** AUFGABE 1 **
Übersetze den folgenden Satz aus dem Textauszug ins Englische: „Im April 2022 hatte das Parlament die Umbaupläne der Regierung mit einer deutlichen Mehrheit genehmigt.“

** TEXTAUSZUG **
============
Donnerstag, Oktober 3

Die eidgenössischen und kantonalen Denkmalschutz-Kommissionen lehnen die Umbaupläne ab.

Es schien, als sei das Vorhaben auf Kurs. 2025 und 2026 sollte das Zürcher Rathaus umfassend saniert werden. Die Haustechnik ist marode, der Platz knapp. Im April 2022 hatte das Parlament die Umbaupläne der Regierung mit einer deutlichen Mehrheit genehmigt.

Die wichtigste Änderung: Der Ratssaal, der zwei Geschosse einnimmt, soll in den zweiten Stock verlegt werden. Zwischen dem ersten und dem zweiten Geschoss wird eine Decke eingezogen und dafür der Raum darüber bis unter das Dach genutzt. Auf diese Weise gewinnt man mehr Fläche für die Ratsmitglieder.

Das erachten Fachleute nun aber als Eingriff in den Bau aus den letzten Jahren des 17. Jahrhunderts, der zu weit gehe. Wie der Regierungsrat am Mittwoch mitgeteilt hat, hegen sowohl die Kantonale Denkmalpflegekommission (KDK) als auch ihr eidgenössisches Pendant (EKD) Bedenken gegen die Verlegung des Ratssaales.
============
** ZU VERWENDENDE EINTRÄGE **
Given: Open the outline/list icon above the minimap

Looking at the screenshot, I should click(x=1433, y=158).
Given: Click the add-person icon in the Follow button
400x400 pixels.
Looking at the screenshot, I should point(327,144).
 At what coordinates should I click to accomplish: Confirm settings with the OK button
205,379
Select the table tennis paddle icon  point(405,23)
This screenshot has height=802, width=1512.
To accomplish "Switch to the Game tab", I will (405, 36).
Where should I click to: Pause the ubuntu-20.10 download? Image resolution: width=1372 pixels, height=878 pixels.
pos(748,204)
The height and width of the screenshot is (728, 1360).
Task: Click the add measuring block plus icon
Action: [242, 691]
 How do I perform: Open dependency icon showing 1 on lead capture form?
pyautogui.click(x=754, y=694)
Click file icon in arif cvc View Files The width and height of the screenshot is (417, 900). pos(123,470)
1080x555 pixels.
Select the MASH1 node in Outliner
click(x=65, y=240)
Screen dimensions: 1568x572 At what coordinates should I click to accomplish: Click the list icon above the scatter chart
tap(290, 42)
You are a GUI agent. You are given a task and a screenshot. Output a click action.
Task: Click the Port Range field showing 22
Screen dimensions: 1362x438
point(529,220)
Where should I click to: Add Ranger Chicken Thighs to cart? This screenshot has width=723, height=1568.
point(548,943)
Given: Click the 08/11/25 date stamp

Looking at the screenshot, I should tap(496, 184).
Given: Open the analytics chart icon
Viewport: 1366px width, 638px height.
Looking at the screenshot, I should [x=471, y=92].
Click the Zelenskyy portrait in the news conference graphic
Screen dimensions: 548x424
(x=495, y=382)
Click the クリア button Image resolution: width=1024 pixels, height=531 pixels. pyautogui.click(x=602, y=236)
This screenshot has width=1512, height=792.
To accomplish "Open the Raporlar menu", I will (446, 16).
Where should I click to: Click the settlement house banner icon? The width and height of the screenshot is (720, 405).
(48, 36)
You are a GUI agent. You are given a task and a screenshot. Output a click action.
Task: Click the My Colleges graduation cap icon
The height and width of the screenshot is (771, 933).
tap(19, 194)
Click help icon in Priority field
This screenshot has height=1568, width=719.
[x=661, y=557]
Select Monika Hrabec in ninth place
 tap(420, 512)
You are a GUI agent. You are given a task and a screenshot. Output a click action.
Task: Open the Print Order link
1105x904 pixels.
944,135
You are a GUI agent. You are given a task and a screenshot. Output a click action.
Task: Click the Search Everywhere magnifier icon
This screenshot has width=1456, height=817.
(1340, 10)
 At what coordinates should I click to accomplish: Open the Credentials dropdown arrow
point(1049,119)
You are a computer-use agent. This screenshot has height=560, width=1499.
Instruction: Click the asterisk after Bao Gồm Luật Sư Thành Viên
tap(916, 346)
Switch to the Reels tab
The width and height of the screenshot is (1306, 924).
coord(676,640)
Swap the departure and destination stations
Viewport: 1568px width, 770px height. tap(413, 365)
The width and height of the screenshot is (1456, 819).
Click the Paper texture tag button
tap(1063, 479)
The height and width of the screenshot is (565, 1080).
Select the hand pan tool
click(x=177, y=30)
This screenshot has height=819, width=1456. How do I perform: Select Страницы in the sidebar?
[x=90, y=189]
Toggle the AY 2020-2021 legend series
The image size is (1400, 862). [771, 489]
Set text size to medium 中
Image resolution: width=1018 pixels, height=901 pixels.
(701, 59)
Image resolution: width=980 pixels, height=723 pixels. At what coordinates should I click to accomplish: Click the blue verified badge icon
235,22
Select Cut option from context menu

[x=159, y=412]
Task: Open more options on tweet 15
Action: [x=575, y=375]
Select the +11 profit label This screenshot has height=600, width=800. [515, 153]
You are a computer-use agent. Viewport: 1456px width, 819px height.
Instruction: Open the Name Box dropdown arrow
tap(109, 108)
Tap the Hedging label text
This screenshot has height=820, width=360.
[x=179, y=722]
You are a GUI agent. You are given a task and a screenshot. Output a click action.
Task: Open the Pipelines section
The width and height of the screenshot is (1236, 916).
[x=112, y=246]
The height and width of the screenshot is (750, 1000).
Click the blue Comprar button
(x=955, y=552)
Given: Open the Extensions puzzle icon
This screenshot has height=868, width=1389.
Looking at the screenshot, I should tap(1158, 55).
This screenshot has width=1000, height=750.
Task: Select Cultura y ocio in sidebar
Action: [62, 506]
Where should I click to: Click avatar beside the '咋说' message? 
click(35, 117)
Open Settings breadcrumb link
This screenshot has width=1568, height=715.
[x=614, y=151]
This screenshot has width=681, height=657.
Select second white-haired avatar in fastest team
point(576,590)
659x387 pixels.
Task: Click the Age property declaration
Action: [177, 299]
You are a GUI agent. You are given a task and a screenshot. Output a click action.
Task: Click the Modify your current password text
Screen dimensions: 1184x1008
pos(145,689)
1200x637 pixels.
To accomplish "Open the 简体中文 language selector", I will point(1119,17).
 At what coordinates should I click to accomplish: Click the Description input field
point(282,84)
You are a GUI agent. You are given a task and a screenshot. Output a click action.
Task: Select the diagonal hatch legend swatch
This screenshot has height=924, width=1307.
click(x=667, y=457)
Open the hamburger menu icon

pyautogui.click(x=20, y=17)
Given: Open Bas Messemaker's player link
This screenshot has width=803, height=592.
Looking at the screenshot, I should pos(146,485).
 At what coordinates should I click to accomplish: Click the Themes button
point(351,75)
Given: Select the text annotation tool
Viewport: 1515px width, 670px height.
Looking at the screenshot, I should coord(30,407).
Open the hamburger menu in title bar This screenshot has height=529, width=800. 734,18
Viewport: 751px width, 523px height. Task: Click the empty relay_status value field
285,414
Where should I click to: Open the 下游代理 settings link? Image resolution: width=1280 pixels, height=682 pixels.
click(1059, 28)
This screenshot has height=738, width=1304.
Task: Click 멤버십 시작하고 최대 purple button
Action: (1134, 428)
============
** AUFGABE 2 **
Bring die Zeilen der Einträge, beginnend mit der Zeile, die „You are a computer-use agent. Viewport: 1456px“ enthält, und endend mit der Zeile, die „(x=955, y=552)“ enthält, in eine Markdown-Tabelle mit den Spalten „Nummer“ und „Inhalt“. Leerzeilen lässt du weg.

** ERWARTETE ANTWORT 1 **
In April 2022, parliament had approved the government's renovation plans by a clear majority.

** ERWARTETE ANTWORT 2 **
| Nummer | Inhalt |
|---|---|
| 1 | You are a computer-use agent. Viewport: 1456px width, 819px height. |
| 2 | Instruction: Open the Name Box dropdown arrow |
| 3 | tap(109, 108) |
| 4 | Tap the Hedging label text |
| 5 | This screenshot has height=820, width=360. |
| 6 | [x=179, y=722] |
| 7 | You are a GUI agent. You are given a task and a screenshot. Output a click action. |
| 8 | Task: Open the Pipelines section |
| 9 | The width and height of the screenshot is (1236, 916). |
| 10 | [x=112, y=246] |
| 11 | The height and width of the screenshot is (750, 1000). |
| 12 | Click the blue Comprar button |
| 13 | (x=955, y=552) |